## What the task asks
Recast the entries from the line that has "Check the Primary Menu display location" through the line that has "[x=288, y=175]" as a two-column CSV with the header instruction,click, giving one row per entry with its text and its answer, each in a single quoted field with line breaks turned into spaces. Leave the pictures out.

## Record list
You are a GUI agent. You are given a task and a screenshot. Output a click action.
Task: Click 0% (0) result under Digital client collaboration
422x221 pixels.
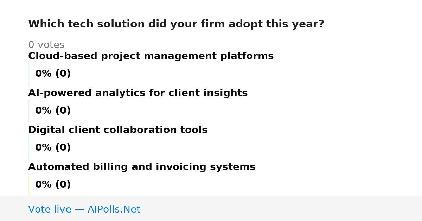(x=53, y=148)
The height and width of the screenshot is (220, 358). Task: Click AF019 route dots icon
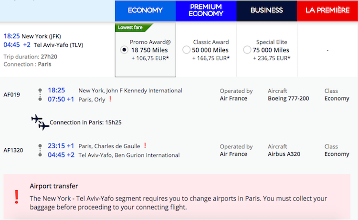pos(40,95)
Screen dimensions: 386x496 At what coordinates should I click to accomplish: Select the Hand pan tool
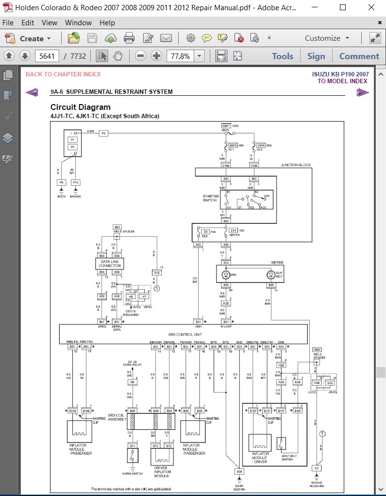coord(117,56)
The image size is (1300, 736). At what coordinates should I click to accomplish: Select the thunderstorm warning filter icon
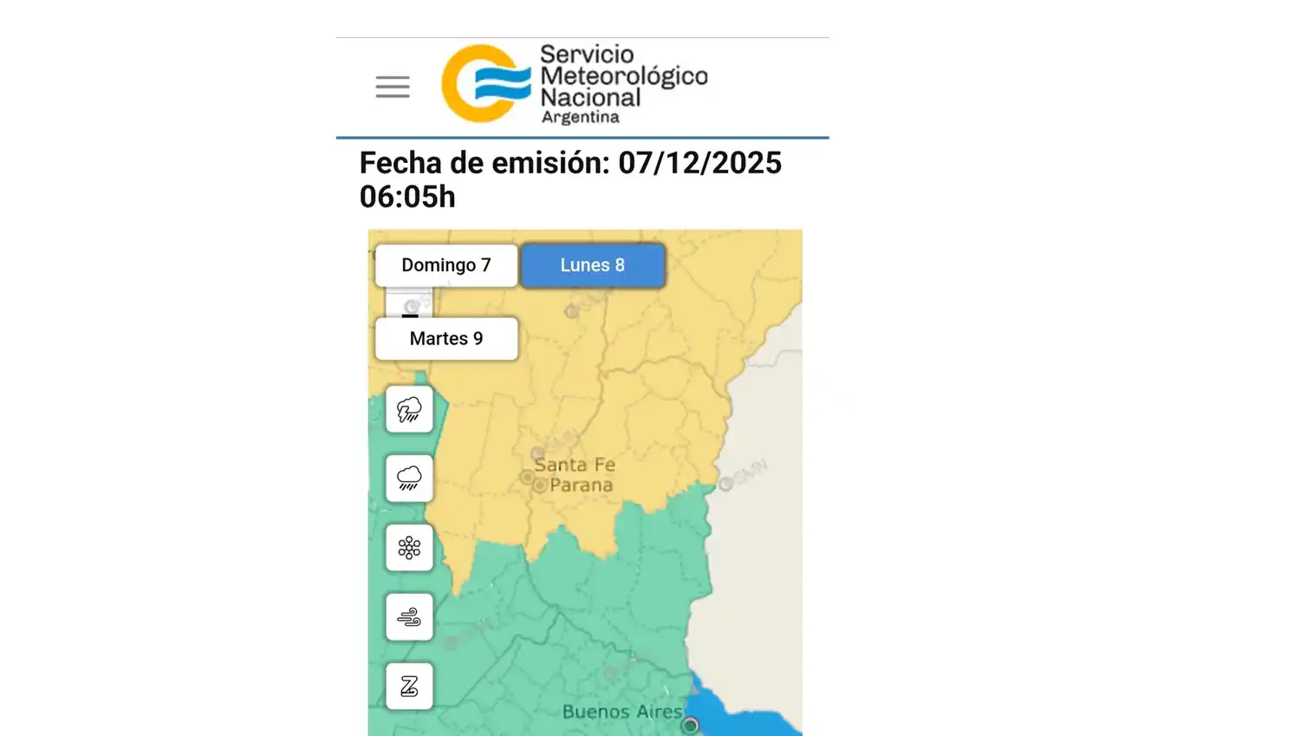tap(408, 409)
* * *
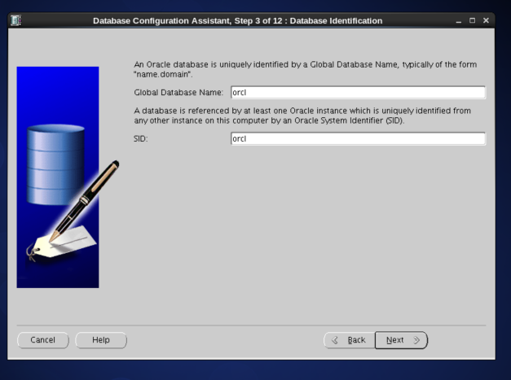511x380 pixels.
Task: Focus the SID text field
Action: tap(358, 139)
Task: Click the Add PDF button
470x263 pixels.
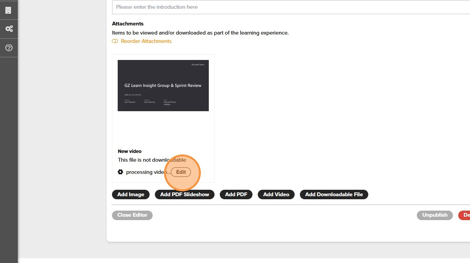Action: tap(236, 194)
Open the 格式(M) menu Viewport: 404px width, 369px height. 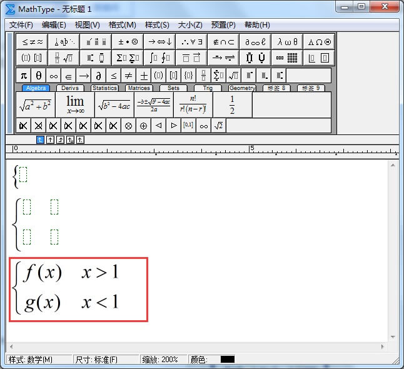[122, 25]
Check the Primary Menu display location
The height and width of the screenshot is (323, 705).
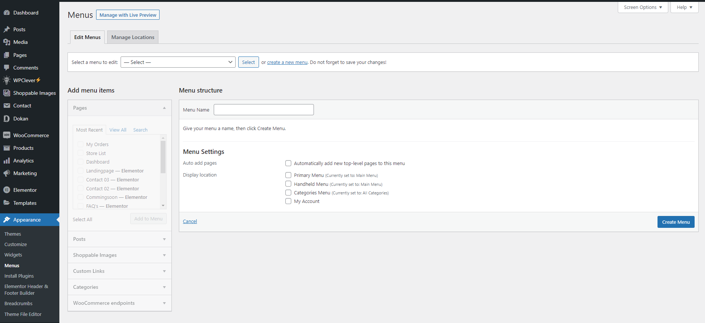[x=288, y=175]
--
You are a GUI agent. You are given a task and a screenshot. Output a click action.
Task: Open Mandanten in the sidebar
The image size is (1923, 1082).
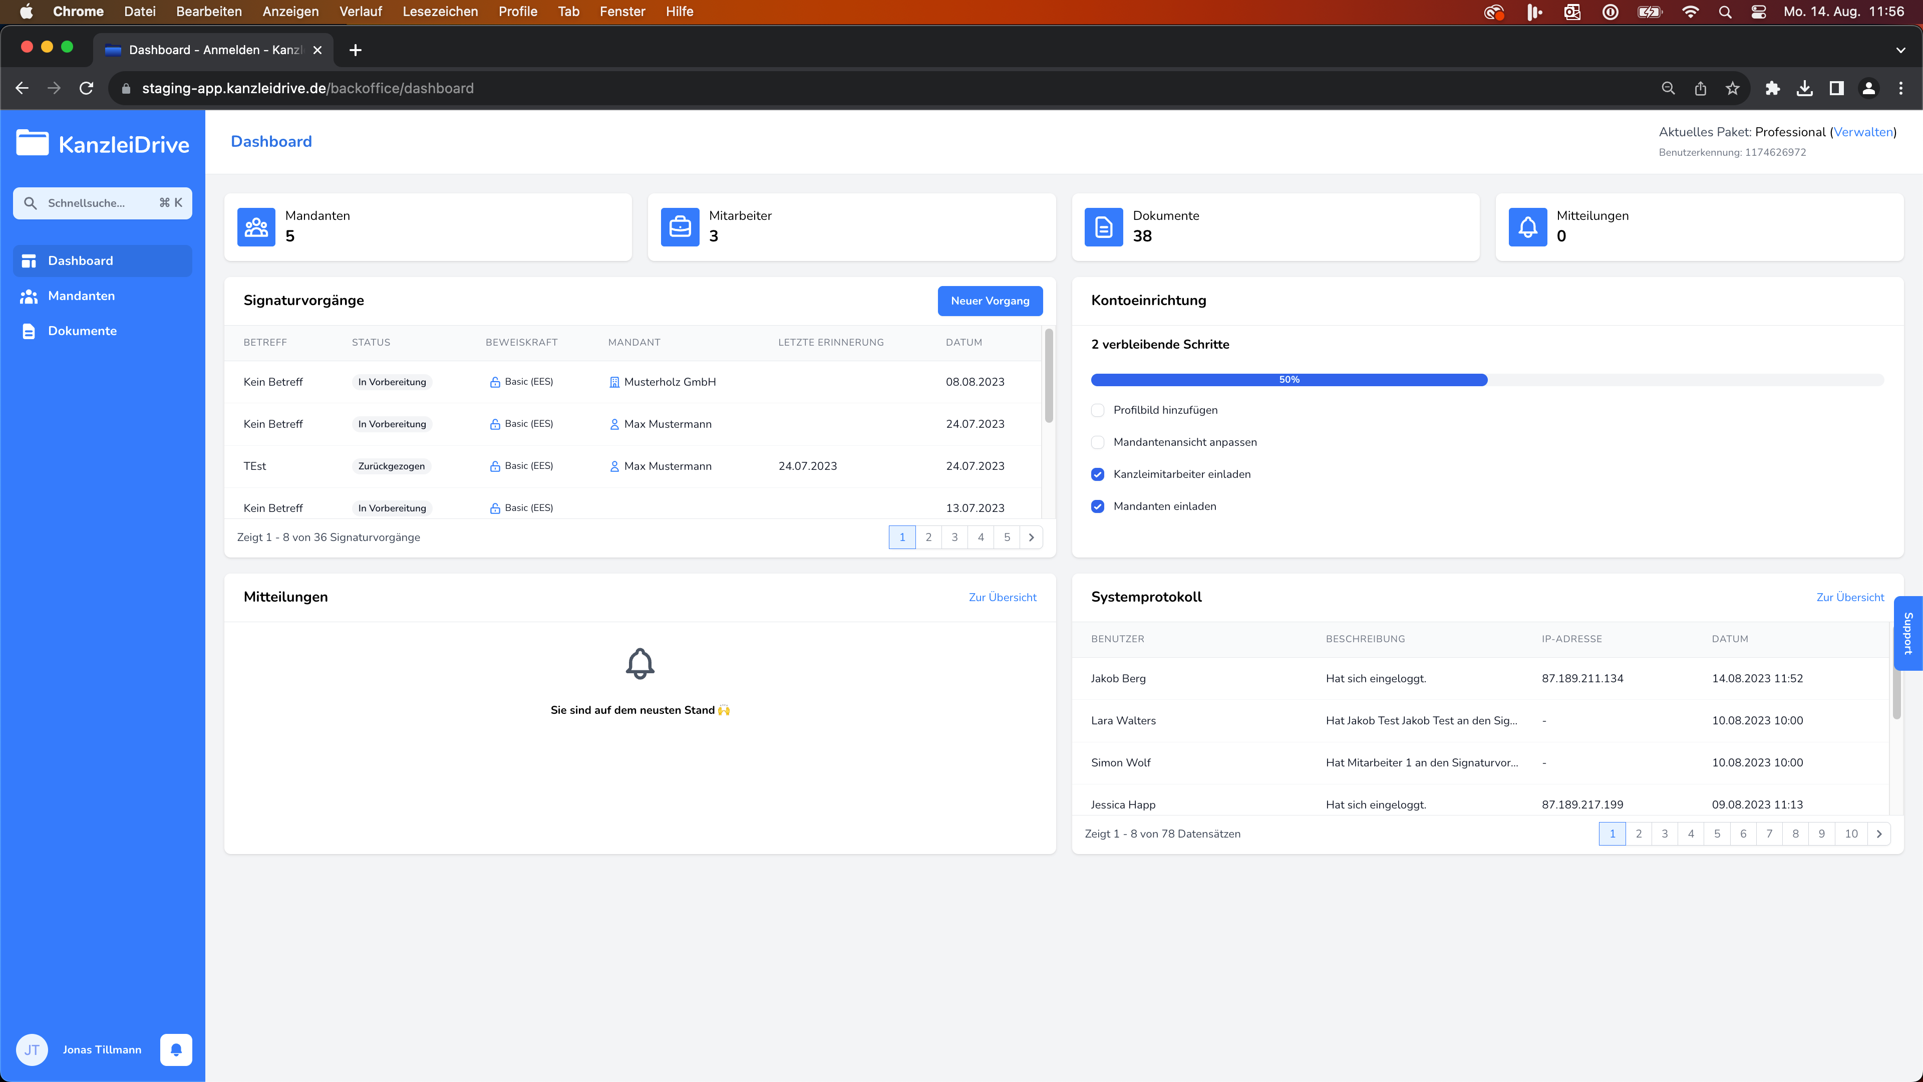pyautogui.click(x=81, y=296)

## Solved exercise
instruction,click
"Check the Primary Menu display location The height and width of the screenshot is (323, 705).","[x=288, y=175]"